**Exercise tasks**:
a - For each statement about the PIP4K2A enzyme text, say whether it agrees with that text, answering yes or no and quoting the deciding words: (i) in humans, the enzyme is encoded by the PIP4K2A gene; (ii) the enzyme's amino acid sequence shows homology to other kinases; (iii) the recombinant protein exhibits kinase activity.
b - Pick up the PIP4K2A enzyme text after its final sentence and carry it forward.

Phosphatidylinositol-5-phosphate 4-kinase type-2 alpha is an enzyme that in humans is encoded by the PIP4K2A gene.

== Function ==

Phosphatidylinositol-4,5-bisphosphate, the precursor to second messengers of the phosphoinositide signal transduction pathways, is thought to be involved in the regulation of secretion, cell proliferation, differentiation, and motility. The protein encoded by this gene is one of a family of enzymes capable of catalyzing the phosphorylation of phosphatidylinositol-4-phosphate on the fifth hydroxyl of the myo-inositol ring to form phosphatidylinositol-4,5-bisphosphate.

The amino acid sequence of this enzyme does not show homology to other kinases, but the recombinant protein does exhibit kinase activity. This gene is a member of the phosphatidylinositol-4-phosphate 5-kinase family.

**Given information**:
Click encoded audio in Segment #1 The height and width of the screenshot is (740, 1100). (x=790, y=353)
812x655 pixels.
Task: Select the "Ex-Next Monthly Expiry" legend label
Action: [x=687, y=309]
...
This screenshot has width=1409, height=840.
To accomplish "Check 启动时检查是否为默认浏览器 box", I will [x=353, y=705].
* * *
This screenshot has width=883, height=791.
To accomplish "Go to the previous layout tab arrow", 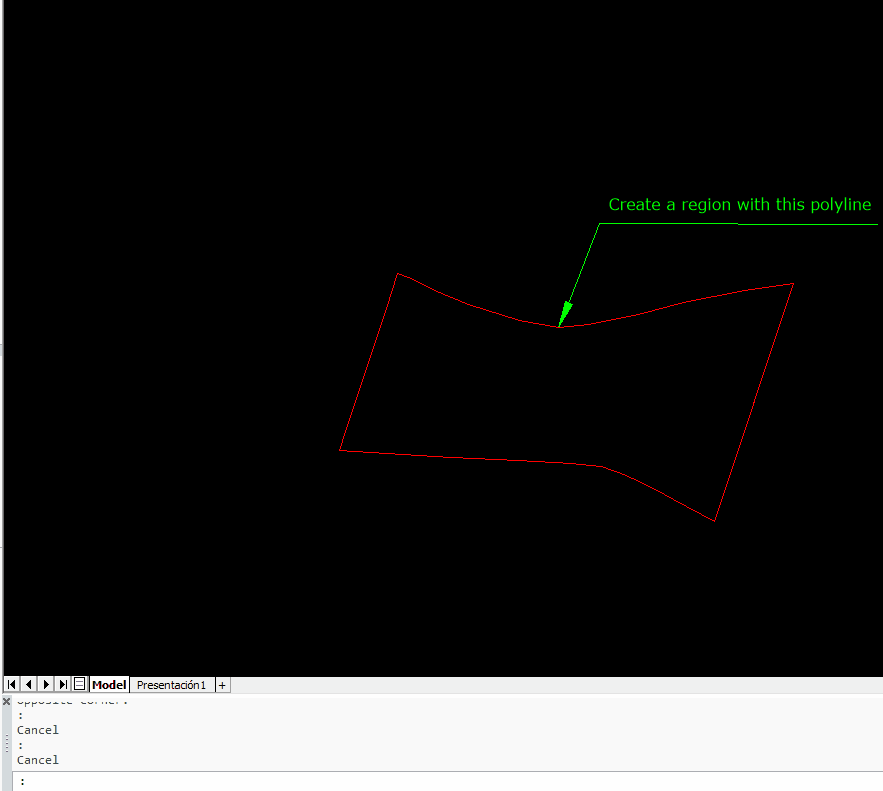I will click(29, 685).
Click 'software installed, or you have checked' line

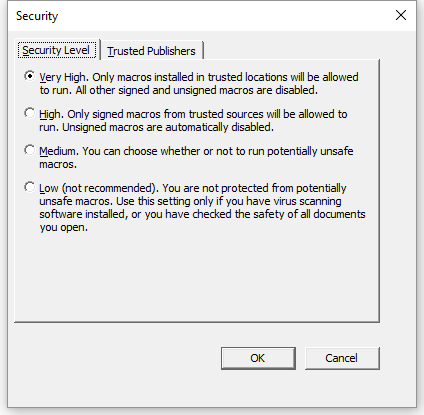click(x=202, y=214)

**Answers to the exercises**:
a -
(i) Yes: "in humans is encoded by the PIP4K2A gene"
(ii) No: "does not show homology to other kinases"
(iii) Yes: "the recombinant protein does exhibit kinase activity"

b -
==Clinical significance==
Through genome wide association studies (GWAS), some of the single nucleotide polymorphisms (SNPs) located in this gene have been noticed to be significantly associated with susceptibility of childhood acute lymphoblastic leukaemia in ethnically diverse populations.

== PIP4K2A Inhibitors ==
THZ-P1-2 (covalent inhibitor) as well as BAY-091 and BAY-297 (reversible inhibitors) have been reported as potent and selective PIP4K2A inhibitors. BAY-091 fulfills the quality criteria for a 'Donated Chemical Probe' as defined by the Structural Genomics Consortium.